Del autoconsumo al autorridículo

David Bollero

El Partido Popular (PP) español se quedó solo ayer en el Parlamento Europeo defendiendo la estafa del impuesto al sol. Ni siquiera sus colegas conservadores se pusieron de su lado, dejando a la cohorte de Rajoy en el más absoluto de los ridículos, capitaneados por el comisario de Energía y Acción contra el Cambio Climático, Miguel Arias Cañete. Los eurodiputados, por mayoría aplastante, aprobaron una enmienda en virtud de la cual se tira por tierra el el Real Decreto 900/2015, de 9 de octubre, que impulsó el ministro ‘papeles de Panamá’, José Manuel Soria, y por el que se imponían tasas a quienes instalaran en sus casas placas solares fotovoltaicas. Un Real Decreto que, con toda la oposición en contra en el Congreso de los Diputados, únicamente se mantiene por el acuerdo entre PP y Ciudadanos.

Así las cosas, el Europarlamento no ha podido ser más claro: el consumo de electricidad de fuentes renovables de producción propia que permanece dentro de los locales de los usuarios no han de “estar sujetos a impuestos, tasas o tributos de ningún tipo”. Una decisión que, incluso, pone en entredicho una polémica sentencia del Tribunal Supremo, que pasa así a sumarse al paseíllo del ridículo.

En aquella sentencia, además de avalar el robo del impuesto al sol, el Supremo tenía la desfachatez de enjuiciar éste último término, indicando que en lugar de “impuesto al sol” había que hablar de “contribución a los costes del sistema cuando un autoconsumidor” puesto que, “además de consumir la energía generada por él mismo, [el usuario] dispone del respaldo del sistema eléctrico para consumir electricidad del sistema en cualquier momento que lo necesite”.

Viva el lobby de las eléctricas –cuyos abusos ya denuncia la CNMV– y cómo sus tentáculos se extienden por los tres poderes del Estado. Tanto que se dan circunstancias tan curiosas como que a pesar de que España tiene un 65% más de irradiación solar que Alemania, los de Merkel tienen instalada un 600% más de capacidad fotovoltaica que España. No sólo eso, sino que como ya hemos referido en este mismo espacio, por alguna extraña razón se frenan proyectos que podrían satisfacer la práctica totalidad de la demanda energética nacional, únicamente, con renovables.

Lo aprobado ayer en el Parlamento Europeo aún ha de pasar el escollo de la Comisión Europea, pero parece evidente que si se quiere cumplir con los compromisos adquiridos en los Acuerdos de París, para lo que es necesario saltar de la meta del 27% de energías renovables en la Unión Europea en 2030, hasta el 35%.
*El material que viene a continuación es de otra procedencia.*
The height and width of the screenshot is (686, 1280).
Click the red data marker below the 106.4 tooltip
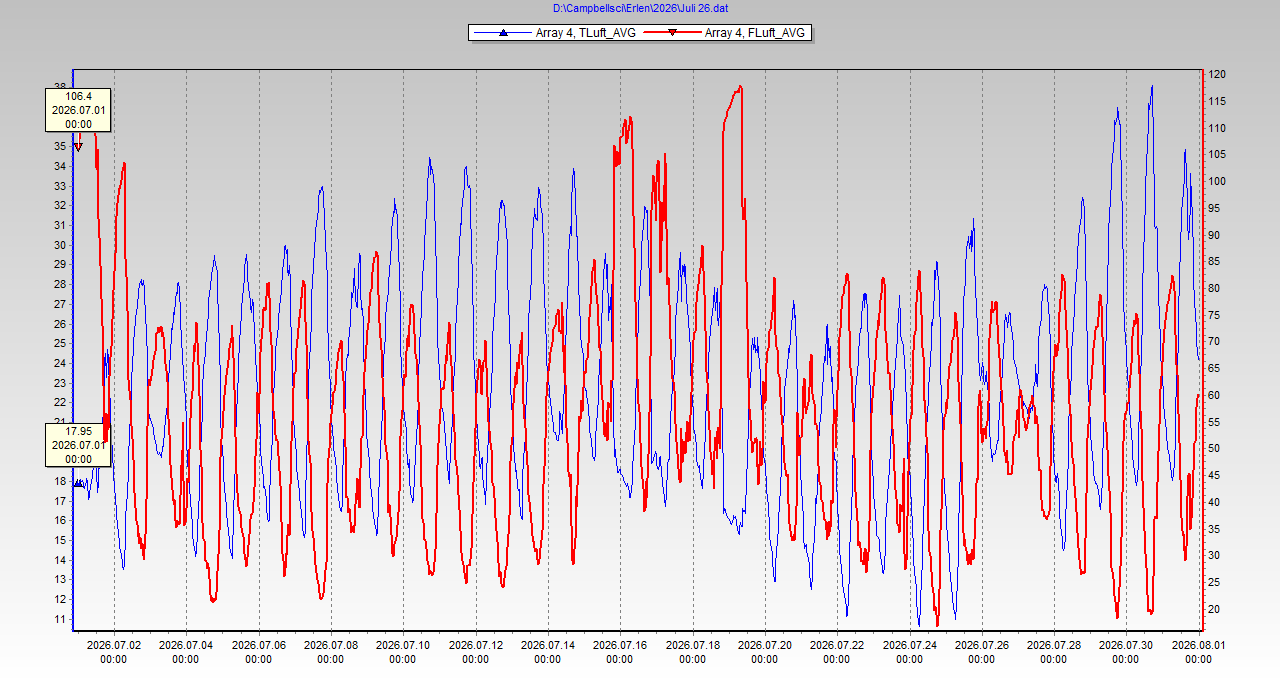[78, 147]
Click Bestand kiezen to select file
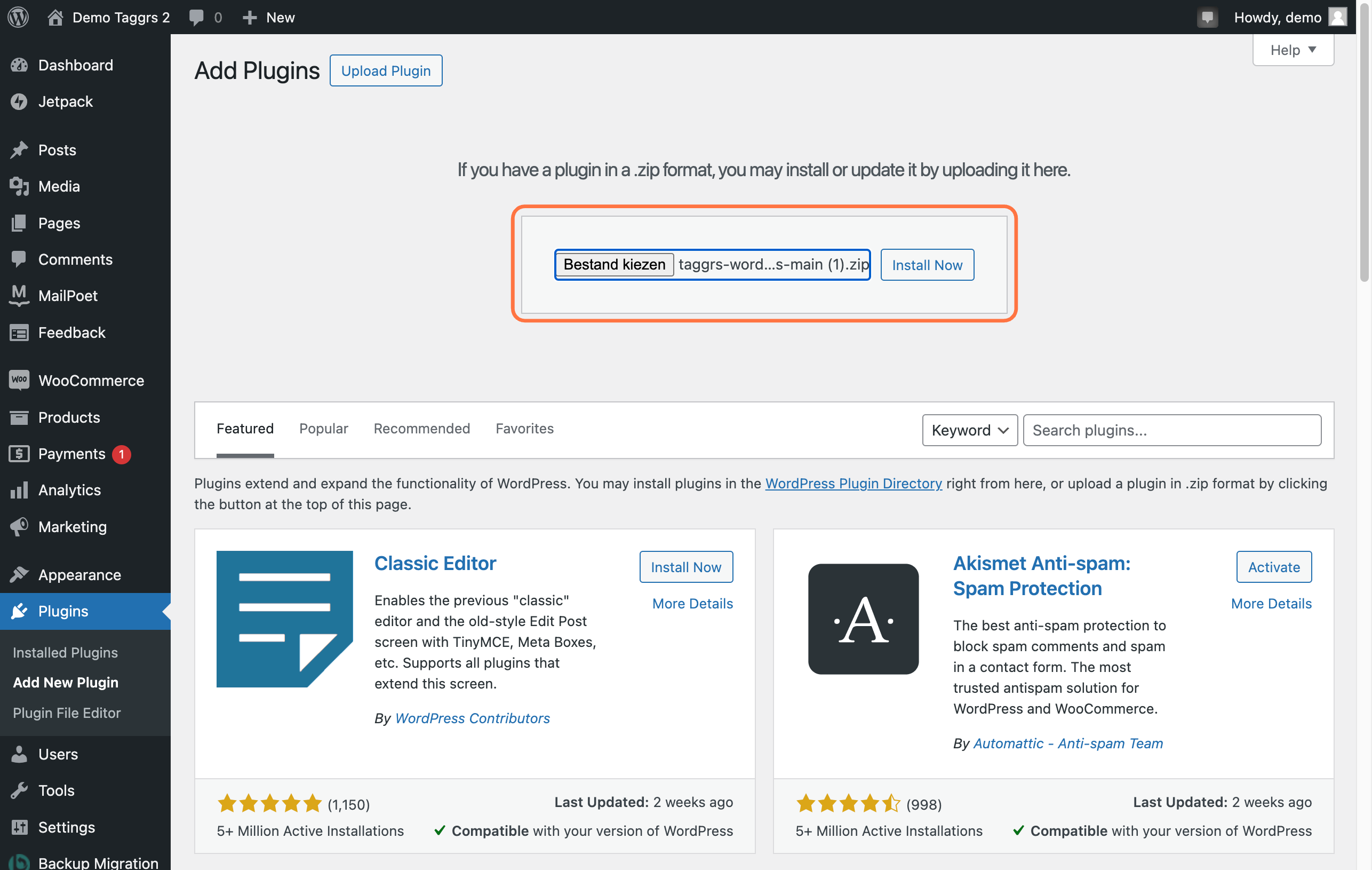Image resolution: width=1372 pixels, height=870 pixels. tap(614, 264)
Tal y como explica Mariano Sidrach de Cardona, catedrático de la Universidad de Málaga, una instalación fotovoltaica doméstica para autoconsumo ronda un coste de 1,5 €/Wp. Así, considerando que con una instalación de 2,0 kWp podemos contar con suficiente energía para una vivienda unifamiliar, el coste de la instalación estaría alrededor de los 3.000 euros.
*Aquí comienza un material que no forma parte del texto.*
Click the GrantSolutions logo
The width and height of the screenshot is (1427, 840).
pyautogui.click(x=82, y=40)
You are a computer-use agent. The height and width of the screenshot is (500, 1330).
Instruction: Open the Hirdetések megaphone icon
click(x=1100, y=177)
¿Cuál es el ahorro anual de energía de esta instalación? Un 40%, nada más y nada menos lo que, según los cálculos del catedrático supone ahorros en la factura de la luz de entre 200 y 250 euros anuales. De este modo, la instalación se amortizaría en unos 10 años… unos plazos que podrían reducirse para el bolsillo del consumidor si tuviéramos un Gobierno con un mínimo de conciencia medioambiental y, en lugar de subvenciones al carbón, concedieran a las renovables, sobre todo teniendo en consideración que esa misma instalación de 2,0 kWp genera más energía de la que se consume, por lo que termina inyectado a la red cerca de 1600 kWh al año.